The Monastery of Tatev is probably on of the most important religious centers in Armenia. It is located in the Tatev village in the Syunik Province, the southernmost province of the country. The monastery is still regarded as the region’s most important spiritual and cultural center, and the Armenians know how to preserve their treasures.

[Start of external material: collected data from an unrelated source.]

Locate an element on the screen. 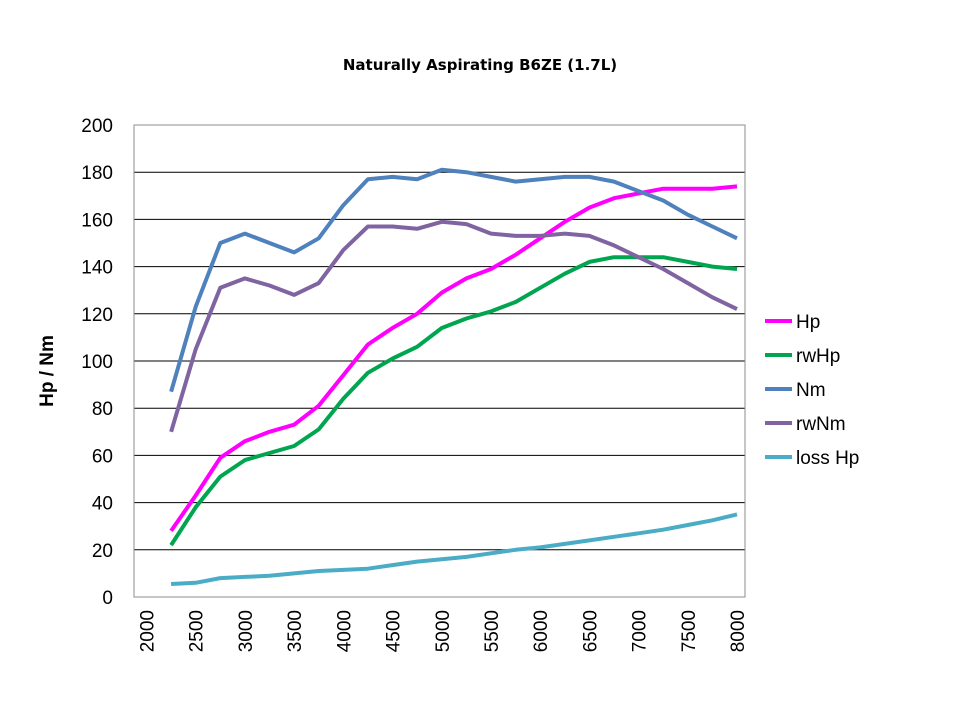 This screenshot has height=720, width=960. x-tick-label: 7000 is located at coordinates (640, 631).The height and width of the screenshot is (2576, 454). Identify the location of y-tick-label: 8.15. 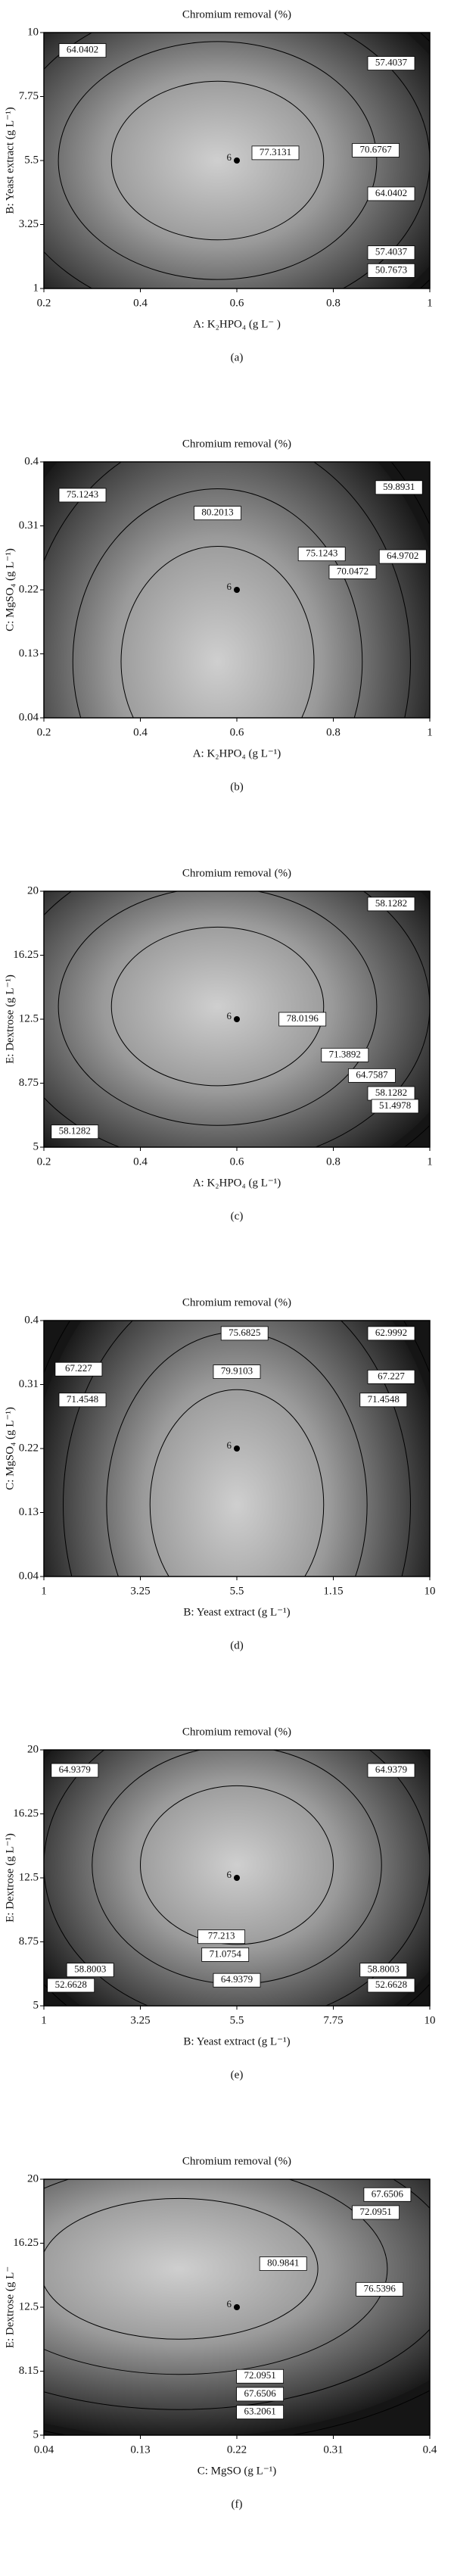
(29, 2371).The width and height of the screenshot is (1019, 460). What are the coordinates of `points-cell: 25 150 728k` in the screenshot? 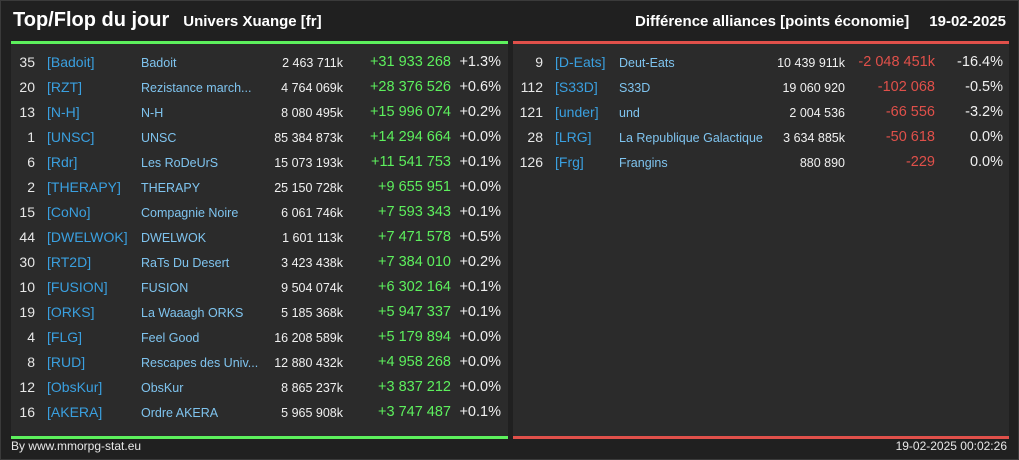 It's located at (308, 188).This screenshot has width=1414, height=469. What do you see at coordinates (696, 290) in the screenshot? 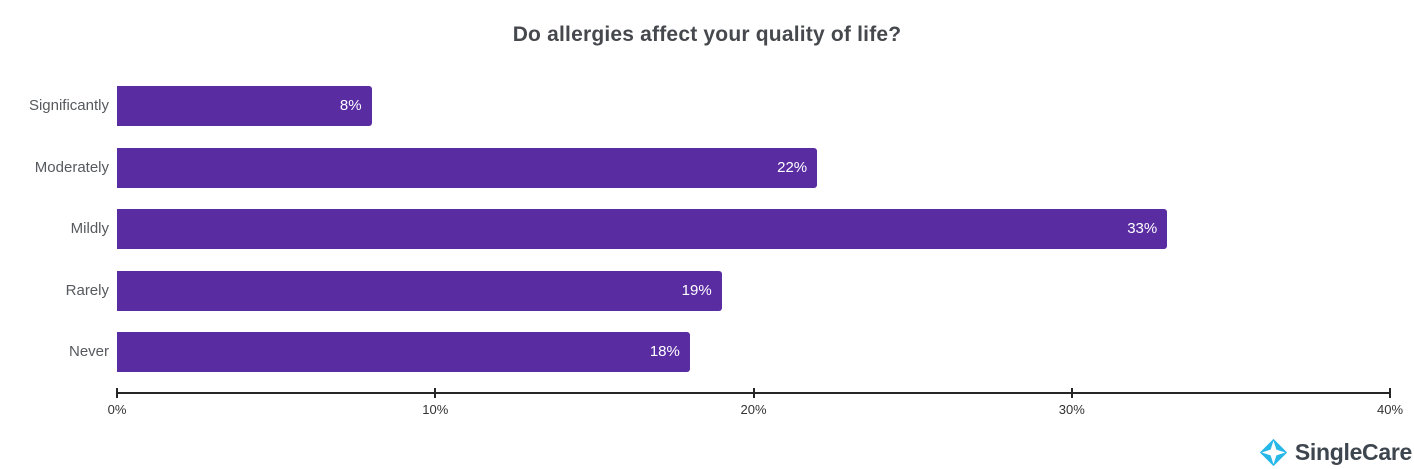
I see `bar-value-label: 19%` at bounding box center [696, 290].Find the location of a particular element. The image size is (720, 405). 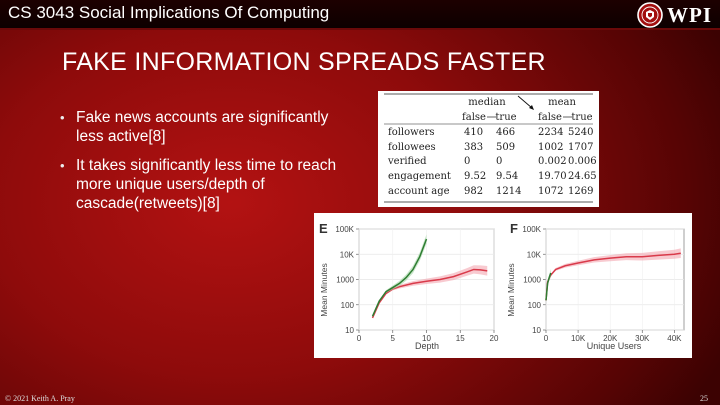

row-label: engagement is located at coordinates (420, 176).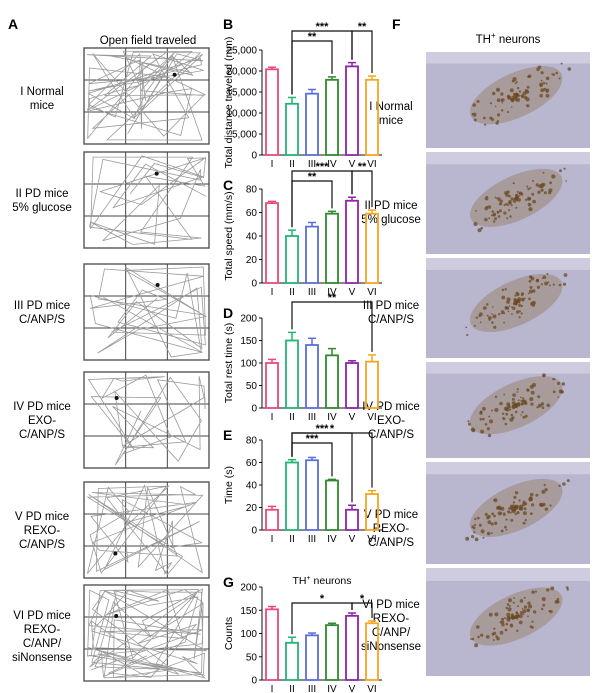  Describe the element at coordinates (13, 24) in the screenshot. I see `panel-letter-a: A` at that location.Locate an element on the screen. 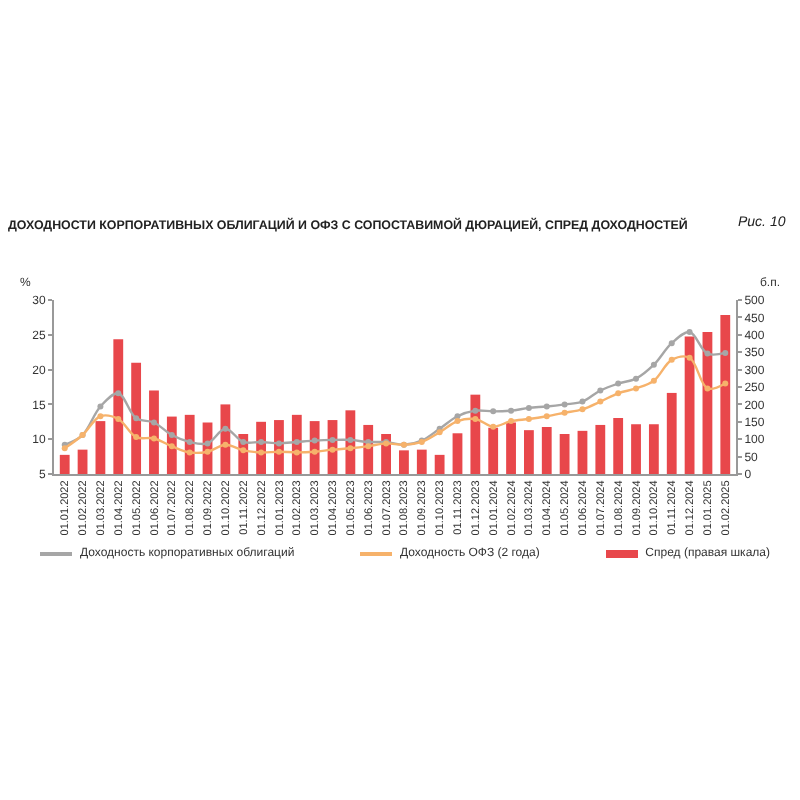 The width and height of the screenshot is (800, 800). line-series is located at coordinates (395, 405).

An imposing wall is surrounding the monastery complex, which includes three churches (Sts. Peterand Paul, St. Gregory the Illuminator, and St. Astvatsatsin), as well as a hall, bell tower, rectory, and living quarters. One of the most famous architectural structures of the monastery is however an oscillating pendulum called Gazavan. The eight-meter tall pendulous pillar, constructed in 904 in the yard part of the monastery, swayed during earthquakes, also giving notice of enemy armies approaching,
This pillar is on of the main beneficiaries of the new Tatev Revival programme, a public-private partnership initiative implemented by the National Competitiveness Foundation of Armenia. The project also includes the restoration of Tatev Monastery’s 17th century oil mill, the development of a network of village bed and breakfasts, and a cuisine revival that will highlight and reinterpret local specialties.
The programme organizers hope that these projects will boost tourism in the region. The success of the programme is also supported by the opening of a new aerial tramway in Tatev, the world’s longest in the non-stop reversible aerial tramway category according to the Guinness World Records.
The tramway, suggestively called “Wings of Tatev” cost 13 million EURO to build, and was built in 11 months by the Swiss-Austrian Garaventa Doppelmayer Group. It was officially launched on October 16 of this year and it is already in use for public transportation.